Conseguir reseñas sobre una ficha mal rellenada es como poner ruedas nuevas a un coche sin motor. Antes de nada, merece la pena dedicarle una tarde al Perfil de Empresa.
Es gratis, no hace falta saber de informática y la mayoría de los negocios que miramos lo tienen a medias. Aquí van los campos que más se olvidan, por orden de lo que cuesta arreglarlos.
1. La categoría principal
Es el campo más importante de toda la ficha y el que más gente pone a boleo.
Google usa la categoría principal para decidir en qué búsquedas apareces. Si eres una sidrería y te has puesto «Restaurante», compites con todos los restaurantes de tu pueblo en vez de salir el primero cuando alguien busca «sidrería».
Elige la categoría más específica que te describa, no la más amplia. Y después añade categorías secundarias para lo demás que hagas.
2. El horario, incluido el de los festivos
Un horario desactualizado hace dos cosas malas: manda gente a tu puerta cerrada, y esa gente a veces escribe una reseña de una estrella contando que fue y estaba cerrado.
Google permite meter horarios especiales para festivos y para semanas concretas. Media hora en enero rellenando el calendario del año te ahorra disgustos.
3. Los atributos
Son las casillas de «tiene terraza», «accesible en silla de ruedas», «admite perros», «tiene wifi». Parecen un detalle y sin embargo aparecen como filtros en Maps: si alguien filtra por «terraza» y tú no lo has marcado, no sales aunque la tengas.
Rellena todas las que apliquen. Cuesta cinco minutos.
4. Las fotos, y sobre todo su antigüedad
Las fotos hacen dos trabajos: convencer al que duda, y decirle a Google que el negocio sigue vivo.
Lo que suele fallar no es no tener fotos, sino tener las de la inauguración de hace seis años. Una foto nueva al mes es más que suficiente y es de las pocas señales de actividad que controlas tú.
Sube el interior, el exterior con el rótulo visible, el producto y el equipo. Evita las de banco de imágenes: se notan y no ayudan.
5. La descripción
Setecientos cincuenta caracteres para contar qué haces. No es un espacio publicitario ni un sitio para repetir palabras clave: escríbelo como se lo contarías a alguien que acaba de mudarse al barrio.
Menciona de forma natural lo que haces y dónde. «Sidrería en el casco viejo de Errenteria, con menú de temporada y sidra de barril» es mejor que tres líneas de adjetivos.

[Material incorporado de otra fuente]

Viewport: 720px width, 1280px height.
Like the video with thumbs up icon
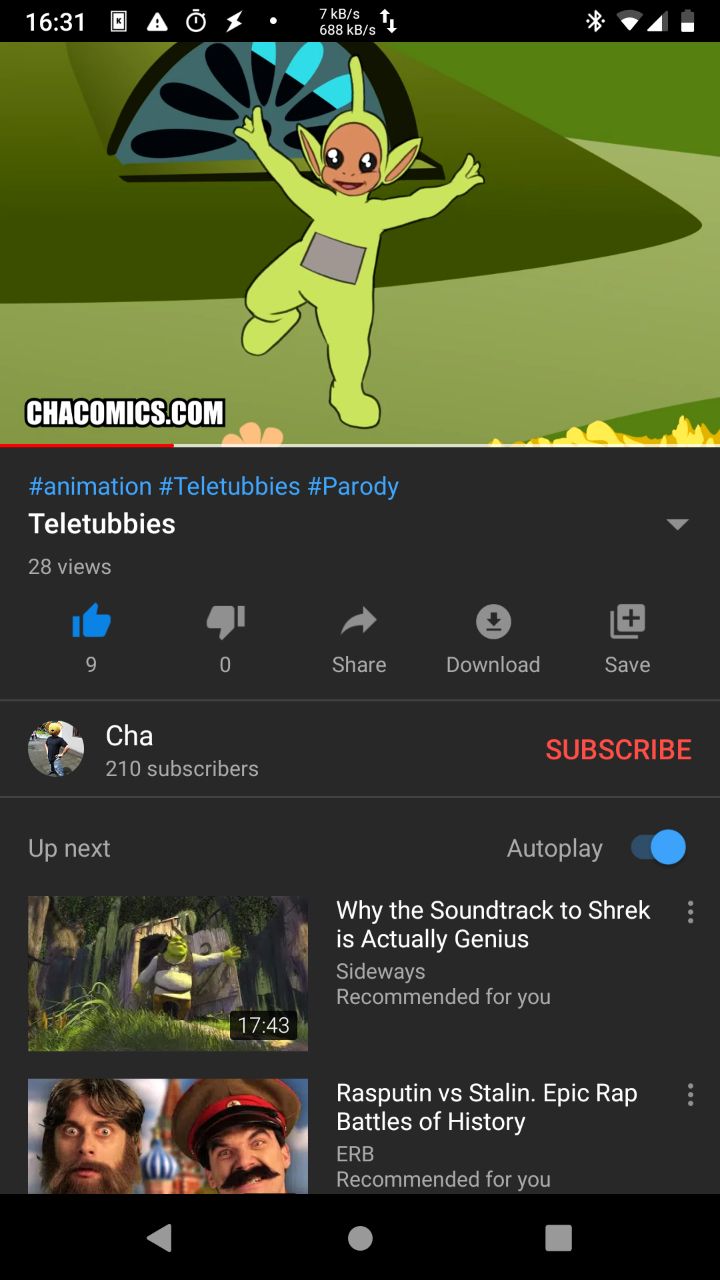click(x=91, y=622)
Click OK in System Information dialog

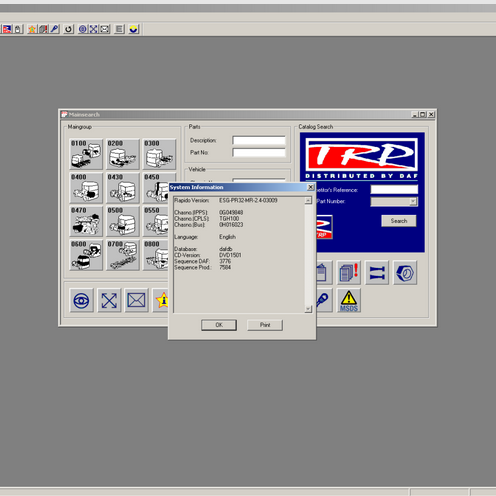(x=219, y=325)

6. Los productos y servicios
Es una sección aparte de la ficha, y está infrautilizada. Puedes listar tus platos, tus tratamientos o tus servicios con precio y descripción.
Sirve para dos cosas: aparecer en búsquedas más concretas, y que el cliente sepa el precio antes de entrar, que es lo que más frena a la gente en la puerta de un sitio nuevo.
7. Las respuestas a las reseñas
Este es el que más se nota y el que menos gente hace.
Responder a las reseñas —a las buenas y a las malas— es señal de negocio atendido. Y en las malas, la respuesta importa más que la reseña: quien la lee está juzgando cómo reaccionas, no lo que pasó.
Tres reglas que funcionan:
- Responde a todas, aunque sea con dos líneas.
- En las malas, no discutas. Reconoce, explica si hace falta y ofrece arreglarlo fuera.
- No copies y pegues la misma respuesta. Se nota inmediatamente.
Y después de esto, sí
Con la ficha bien puesta, cada reseña nueva rinde más: llega a una ficha que ya está preparada para convertir a quien la lee.
El orden importa. Primero la casa en orden, después las visitas.
Todo esto se hace desde el Perfil de Empresa en Google, gratis y sin intermediarios. Si alguien te cobra por rellenarte la ficha, que sea porque no quieres dedicarle el rato, no porque te haya hecho creer que es complicado.